ZONAUTARA.com – Jumlah jemaah haji Indonesia yang menjalani perawatan di rumah sakit di Arab Saudi mengalami penurunan signifikan menjelang puncak ibadah haji di Arafah, Muzdalifah, dan Mina (Armuzna) dibandingkan tahun lalu. Berdasarkan data per Sabtu (23/5/2026), sebanyak 130 jemaah dirawat di rumah sakit, jauh berkurang dari 400 jemaah pada periode yang sama tahun sebelumnya.
Menteri Haji dan Umrah RI Mochammad Irfan Yusuf, yang sering dipanggil Gus Irfan, menjelaskan bahwa penurunan ini dipengaruhi oleh penerapan istitha’ah kesehatan yang lebih ketat di Indonesia. “Salah satu alasannya karena pemeriksaan istitha’ah kesehatan di tanah air relatif lebih ketat dibanding tahun sebelumnya. Sehingga hari ini yang dirawat turun drastis, yang meninggal juga turun drastis,” ujar Gus Irfan saat mengunjungi Klinik Kesehatan Haji Indonesia Aziziyah.

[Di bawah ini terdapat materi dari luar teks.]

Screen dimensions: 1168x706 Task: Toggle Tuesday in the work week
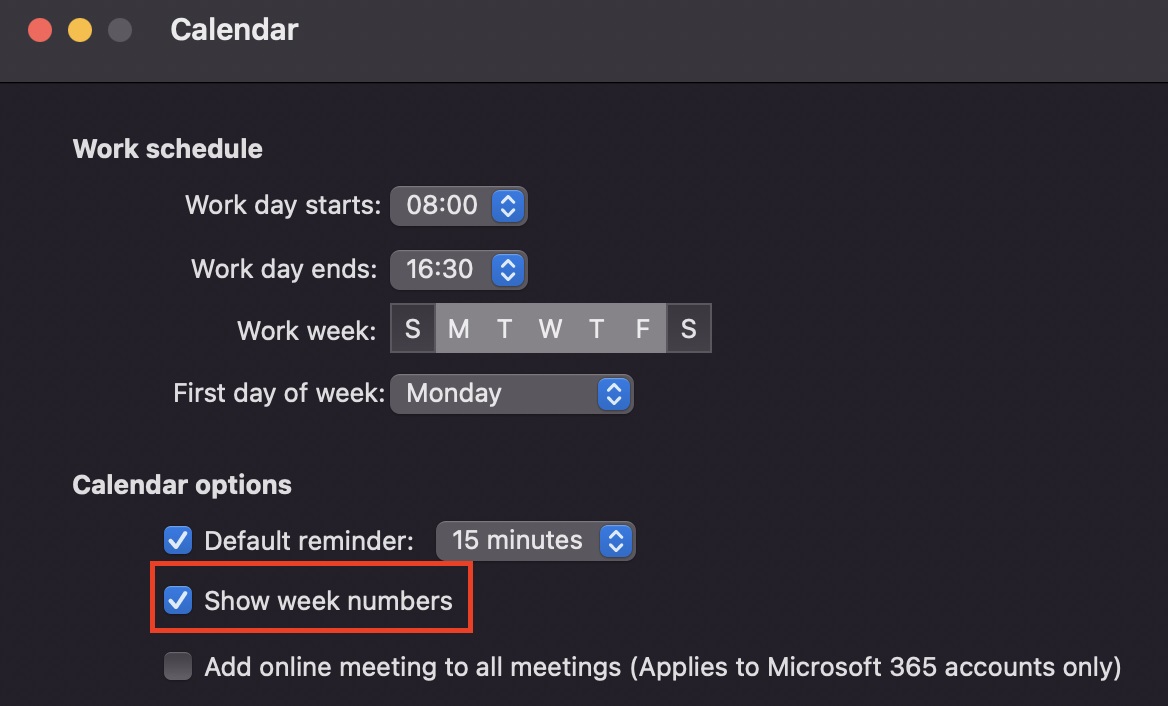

Pemerintah Indonesia terus berkoordinasi dengan otoritas Arab Saudi terkait penanganan jemaah yang masih dalam perawatan, termasuk mempertimbangkan alternatif seperti safari wukuf, meskipun secara resmi tidak diperbolehkan oleh pemerintah Saudi. Gus Irfan menegaskan, “Kita akan mencoba mencari kemungkinan-kemungkinan yang tidak melanggar regulasi dan terus berkoordinasi dengan Pemerintah Saudi.”
Dalam kunjungan ke KKHI Aziziyah, tim Amirulhaj turut meninjau kesiapan tenaga kesehatan serta pelayanan selama musim haji. Gus Irfan mengakui adanya tantangan regulasi kesehatan di Arab Saudi yang dinamis, namun menilai tenaga kesehatan Indonesia mampu menyesuaikan diri dengan baik.

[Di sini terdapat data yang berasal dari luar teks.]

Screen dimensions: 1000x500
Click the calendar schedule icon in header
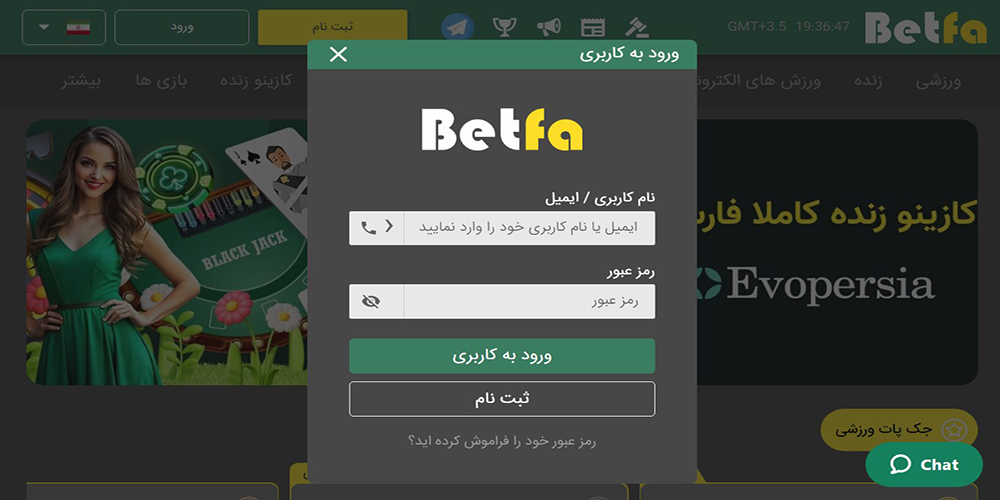(592, 27)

Untuk menjaga layanan saat puncak haji, Indonesia telah menyiapkan klinik darurat di titik-titik Armuzna dan memperkuat koordinasi dengan rumah sakit Arab Saudi untuk rujukan. Total, lebih dari 1.200 tenaga kesehatan disiapkan selama operasional haji tahun ini. Sementara itu, Menteri Koordinator Pemberdayaan Masyarakat RI Abdul Muhaimin Iskandar menyatakan apresiasinya terhadap dedikasi tenaga kesehatan Indonesia di tengah regulasi ketat Saudi.
Diolah dari laporan Tirto.id.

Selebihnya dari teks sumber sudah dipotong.